But that’s not really what “extraordinary” really means.

1a : going beyond what is usual, regular, or customary
extraordinary powers

b**:** exceptional to a very marked extent
extraordinary beauty

A signal from an alien species would be extraordinary, because we’ve never seen one before. It would clearly be “beyond what is usual, regular, or customary” in astronomy or astrophysics, in which every signal we’ve seen so far has been natural in origin. We’d need to confirm the signal, in case it was just a artefact, but even one confirmed artificial signal would be enough.

I take issue with his stance that if an advanced alien entity were to visit Earth, it would almost assuredly end bad for us.

His litmus is to look what has happened in history when ever colonizers have visited less advanced societies.

This argument assumes aliens would have the same psyche as humans do.

I see no reason to make that assumption. In fact, the contrary is true.

The reality would probably be even worse. When human societies meet the more powerful one tends to dominated the other or subjugate it for labor but to at least preserve some subset of the population for utility. An extraterrestrial intelligence with the ability to transit interstellar distances may be so technologically advanced that they wouldn’t even regard humanity as worthy of regard or protection, or worse yet a potential threat to be eliminated before it grows into something dangerous. It is highly doubtful that there is anything humans could offer that would justify preservation unless the extraterrestrials have some innate reason for doing so.

== == ==

GIVEN EXERCISE A
Answer these questions about the passage on alien contact:
(i) What is sense 1a of "extraordinary" in the definition given?
(ii) What would need to be done with a signal from an alien species before counting it?
(iii) What does the argument about colonizers assume, according to the writer?
GIVEN EXERCISE B
Copy the passage on alien contact again, beginning at the words "I see no reason" and stopping after "for doing so.", and switch "reality" to "truth".
The data here is separate material, unrelated to the passage.

RECORDS SUPPLIED
== == ==

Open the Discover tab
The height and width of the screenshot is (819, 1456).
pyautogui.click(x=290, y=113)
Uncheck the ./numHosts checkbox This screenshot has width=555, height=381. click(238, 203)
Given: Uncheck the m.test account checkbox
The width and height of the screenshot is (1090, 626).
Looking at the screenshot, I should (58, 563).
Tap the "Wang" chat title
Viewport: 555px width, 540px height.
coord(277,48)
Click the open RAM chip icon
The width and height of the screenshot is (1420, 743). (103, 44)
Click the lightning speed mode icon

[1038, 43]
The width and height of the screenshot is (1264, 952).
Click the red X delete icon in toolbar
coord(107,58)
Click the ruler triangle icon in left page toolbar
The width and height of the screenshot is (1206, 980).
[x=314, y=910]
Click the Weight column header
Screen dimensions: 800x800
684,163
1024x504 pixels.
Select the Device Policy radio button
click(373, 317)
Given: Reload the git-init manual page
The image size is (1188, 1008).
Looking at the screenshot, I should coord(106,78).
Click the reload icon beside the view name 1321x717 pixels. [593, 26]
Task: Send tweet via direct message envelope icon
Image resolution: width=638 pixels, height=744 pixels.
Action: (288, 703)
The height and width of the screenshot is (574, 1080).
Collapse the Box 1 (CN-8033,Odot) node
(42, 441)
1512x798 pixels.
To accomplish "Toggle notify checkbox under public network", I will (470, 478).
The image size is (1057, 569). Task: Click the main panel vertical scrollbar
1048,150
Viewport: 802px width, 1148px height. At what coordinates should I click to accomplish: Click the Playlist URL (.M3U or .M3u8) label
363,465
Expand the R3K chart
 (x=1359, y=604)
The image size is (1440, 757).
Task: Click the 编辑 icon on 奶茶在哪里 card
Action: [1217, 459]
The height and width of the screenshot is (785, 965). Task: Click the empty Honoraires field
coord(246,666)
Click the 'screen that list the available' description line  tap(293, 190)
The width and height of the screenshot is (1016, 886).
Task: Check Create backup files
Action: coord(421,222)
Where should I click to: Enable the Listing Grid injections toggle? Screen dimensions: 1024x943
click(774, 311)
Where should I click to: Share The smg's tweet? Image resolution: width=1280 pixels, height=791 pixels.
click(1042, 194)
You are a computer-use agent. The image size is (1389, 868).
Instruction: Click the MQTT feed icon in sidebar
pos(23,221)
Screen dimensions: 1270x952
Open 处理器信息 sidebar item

== == ==

EXPECTED OUTPUT A
(i) Going beyond what is usual, regular, or customary.
(ii) The signal would need to be confirmed.
(iii) It assumes aliens would have the same psyche as humans do.

EXPECTED OUTPUT B
I see no reason to make that assumption. In fact, the contrary is true.

The truth would probably be even worse. When human societies meet the more powerful one tends to dominated the other or subjugate it for labor but to at least preserve some subset of the population for utility. An extraterrestrial intelligence with the ability to transit interstellar distances may be so technologically advanced that they wouldn’t even regard humanity as worthy of regard or protection, or worse yet a potential threat to be eliminated before it grows into something dangerous. It is highly doubtful that there is anything humans could offer that would justify preservation unless the extraterrestrials have some innate reason for doing so.